Anonymous 0 Comments

The manufacturer will have records of the key codes, the heights of each cut in the key, or for electronic ones, the codes stored on them.
For a physical key, they’ll either need to get the key code (cutting pattern) from the dealer, or they can in some cases pick and decode the physical lock.
For electronic keys, whatever body controller handles it will have a list of which valid key codes can be used. Often there is about 10 slots available, the first few come with the car, and the remainders are for spares. This list of keys will be in the car, and also on the dealer’s database.
Order from a dealer, and they’ll look up a valid code and program it into a new key.
They don’t have them ready made and trays of spares for each car, they’ll be made from blanks if and when they are needed.
For the aftermarket, they’d go into whatever module has the codes, find a valid set and program into a new key too.

Anonymous 0 Comments

There are databases of what keys were assigned to which car from the manufacturer. The manufacturers give access to some locksmiths. This access is audited so if your car is reported stolen the manufacturers will be able to check if any locksmith have accessed the information lately and report this findings to the police.

There are also ways to decode the lock to get the shape of the key. You first pick the lock and then with a guage check how long the pins in the lock is. These measurements can then be transfered to a key blank which then gets cut to the shape that fits the lock. For the electronic lock there are usually ways of reprogramming the car using the physical key. Of course this does not work on modern cars without physical keys, only electronic ones.

Anonymous 0 Comments

There are a lot of ways that this works. Sometimes they’re just looking it up and seeing what the manufacturer says it should be. Other times they’re just looking at the lock cylinder for the profile ANY the code printed on the cylinder itself. If you’ve replaced the cylinder it may even be written down by the helpful guy who did it previously to make sure that any future locksmith could figure it out real fast.

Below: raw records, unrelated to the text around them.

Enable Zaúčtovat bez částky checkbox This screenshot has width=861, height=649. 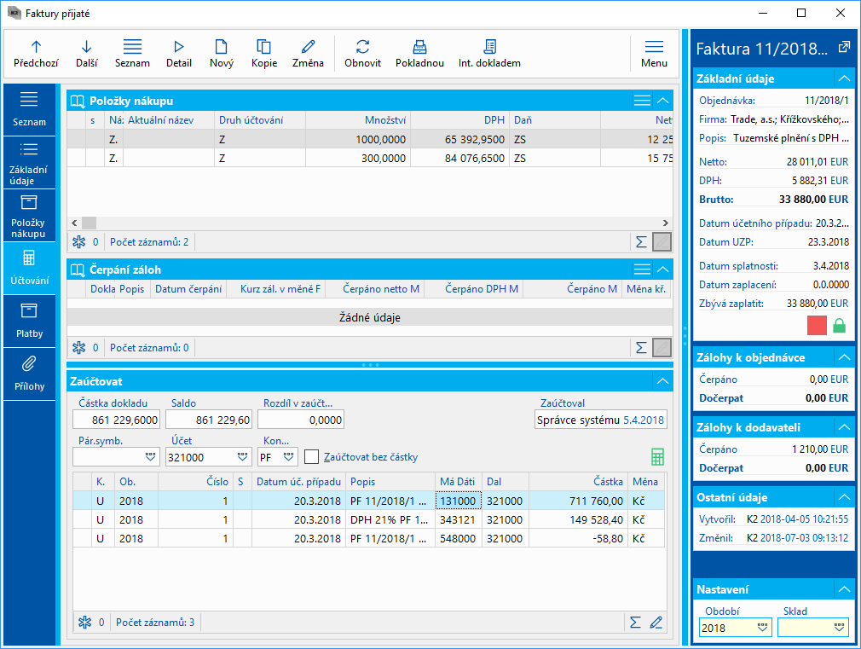point(312,457)
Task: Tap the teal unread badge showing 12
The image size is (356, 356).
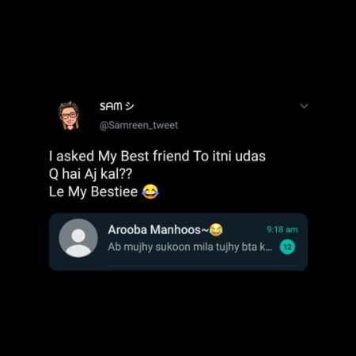Action: tap(287, 247)
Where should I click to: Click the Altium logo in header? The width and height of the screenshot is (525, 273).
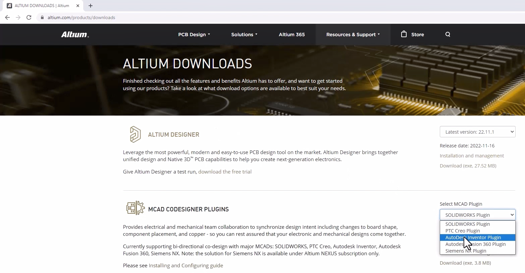point(75,35)
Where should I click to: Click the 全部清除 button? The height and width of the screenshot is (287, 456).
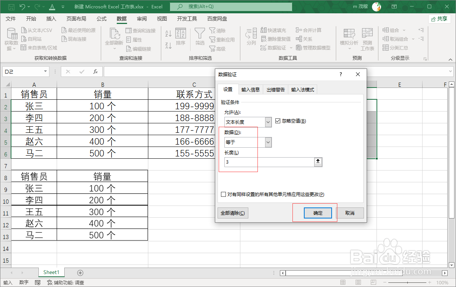point(232,213)
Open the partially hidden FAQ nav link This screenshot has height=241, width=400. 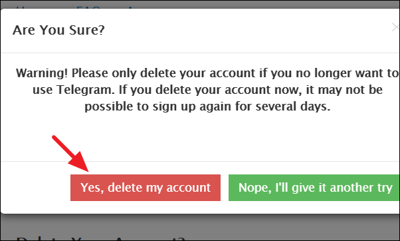pos(88,7)
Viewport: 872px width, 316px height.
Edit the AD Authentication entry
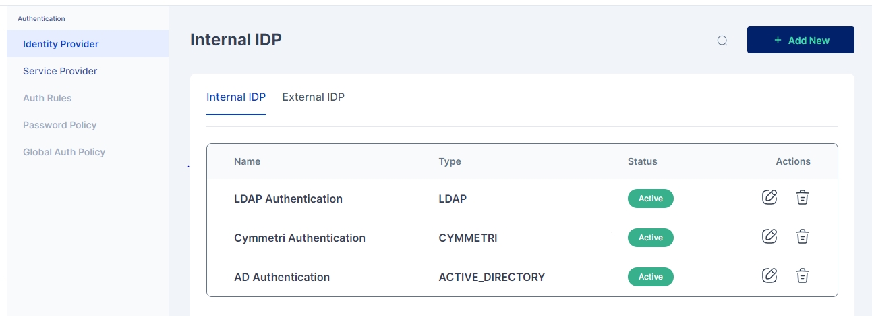pyautogui.click(x=769, y=275)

This is for physical keys, if you mean just electronic keys those are pretty generic. You need the right kind of key but there aren’t many of them and it’s pretty well registered. If you have an electronic key controlling everything(IE if you have the same key as another car but yours won’t work in their vehicle, now you know why), they’re just connecting to the car to register an ‘official’ key with the right code. You’ll know they are doing this if they call a dealership or they have to plug something into the communication ports of the car.

The keys are pretty standard in length/shape/etc and these are well known and documented. There are even devices for physical locks that can probe and tell you what the correct cut would be for a specific key.

Anonymous 0 Comments

True story…a friend borrowed my vehicle and I used their’s to go to Ft. Lauderdale from Louisiana. Lost the keys on a boat tour. When I got back I called the local Honda dealership, gave them the VIN, and by the time I could get a cab to the dealership, the key was ready. $3. Great deal and no ID required.